With the Gear S2, Samsung claims that the battery will last 2-3 days, but am yet to see that happen. The watch definitely needs charging every day. In my case, the constant WhatsApp, Facebook Messenger, Messages etc, were enough to drain the watch within 12-15 hours. And since I didn’t carry the charger around, I found myself wearing a watch which basically couldn’t tell the time.
We tried using a Moto 360 2 wireless charging pod for the Gear S2, and while the watch showed that it was charging, the levels didn’t go up. Mental note to self: carry the Samsung wireless charging pod around at all times. Basically, the Gear S2 felt like another device to keep me tethered to a charging point.
Limited battery life aside, the Gear S2’s performance is worth its price. There’s no lag on the watch, the S-voice works just fine and will record replies quickly and accurately, provided one doesn’t speak too fast. Gear S2 had no trouble dealing with a flood of notifications on WhatsApp, and I found I could easily use the Bezel to read the whole chain of replies, without the watch stuttering.

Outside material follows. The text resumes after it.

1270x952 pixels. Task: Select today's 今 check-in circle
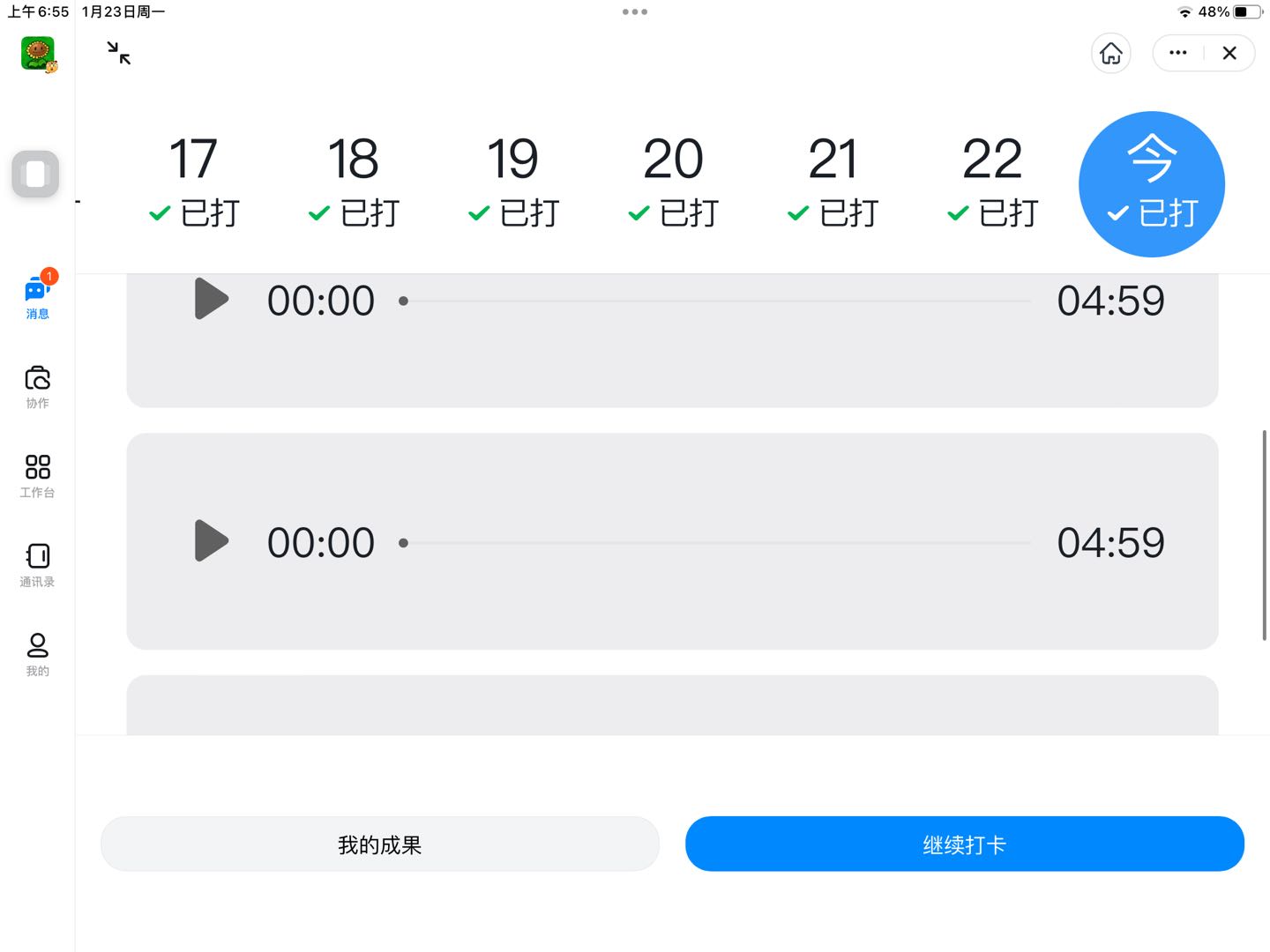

Users can also transfer music, photos to the watch; the pictures are displayed quite nicely on the Gear S2’s screen. To listen to music, one needs a set of Bluetooth headphones.
Even when I left the smartphone in another room, the watch continued delivering pings and notifications from the phone. There is WiFi only mode supported as well, but that becomes restrictive because the watch doesn’t have native apps for things like Facebook, WhatsApp, etc which means the notifications stop.
So do you really need the Gear S2 on your wrist? Yesterday, someone called me and wanted to know if the watch will track tennis as well. (Update: I’ve been told there are apps to track tennis, cricket, basketball and health for Indian users). But knowing the person, they will get the watch, simply because they want it.
Gear S2 classic, which is a more beautiful and slightly more expensive version of the regular Gear S2, would be my choice any day. If you’ve been wanting to try out a smartwatch for sometime and don’t want to spend all your money on an Apple Watch, the Gear S2 is definitely an option. It’s fast, has health-tracking that is comprehensive, looks good (mostly on men though), has some stunning watchfaces to offer, and is easy to interact with; my husband thinks the rotating bezel is a win-win.
My biggest problem with Gear S2 is the battery, and the fact that a lot of apps are missing. For instance, the Gear S2 apparently has an Uber app, but I couldn’t find it in the store.
For those who’ve never tried a smartwatch, I’d say give the Gear S2 a try provided you’re okay with spending this amount of money, and don’t mind interacting with a second screen.